**Task requirements**: Find each line in the rows below that contains the string "screenshot", treating uppercase and lowercase as different, and copy those lines in full.

**Input**:
START

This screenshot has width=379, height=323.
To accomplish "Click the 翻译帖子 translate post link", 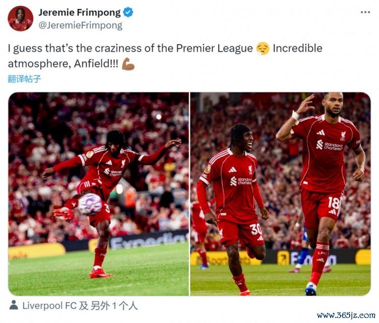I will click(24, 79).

END
START

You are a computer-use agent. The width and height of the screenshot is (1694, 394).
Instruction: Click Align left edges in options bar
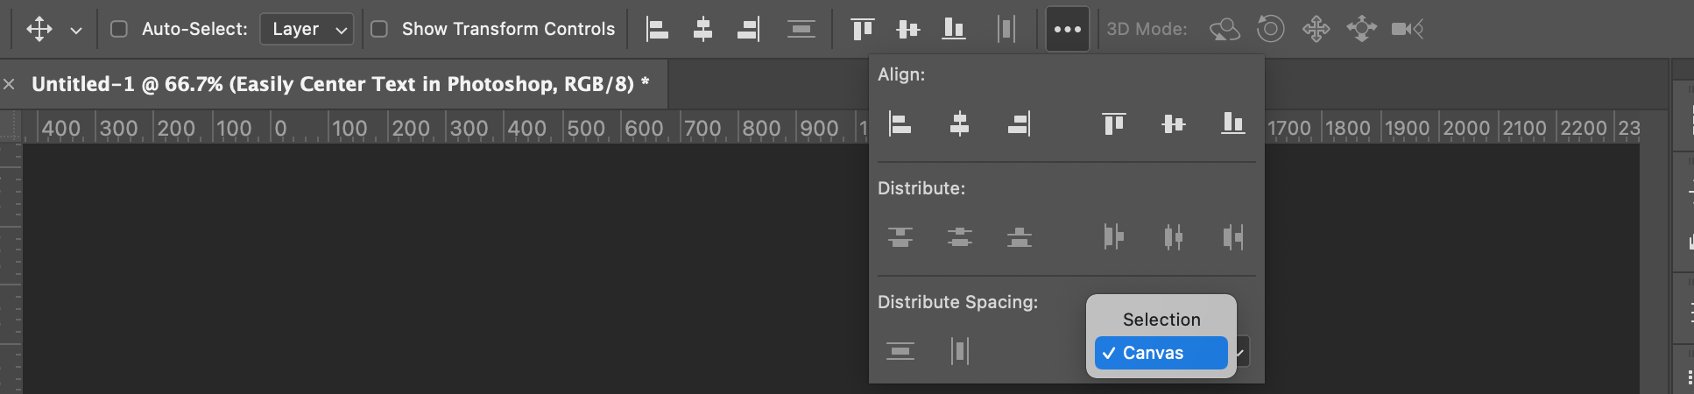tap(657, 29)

END

**Response to the exercise**:
This screenshot has width=379, height=323.
You are a computer-use agent. The width and height of the screenshot is (1694, 394).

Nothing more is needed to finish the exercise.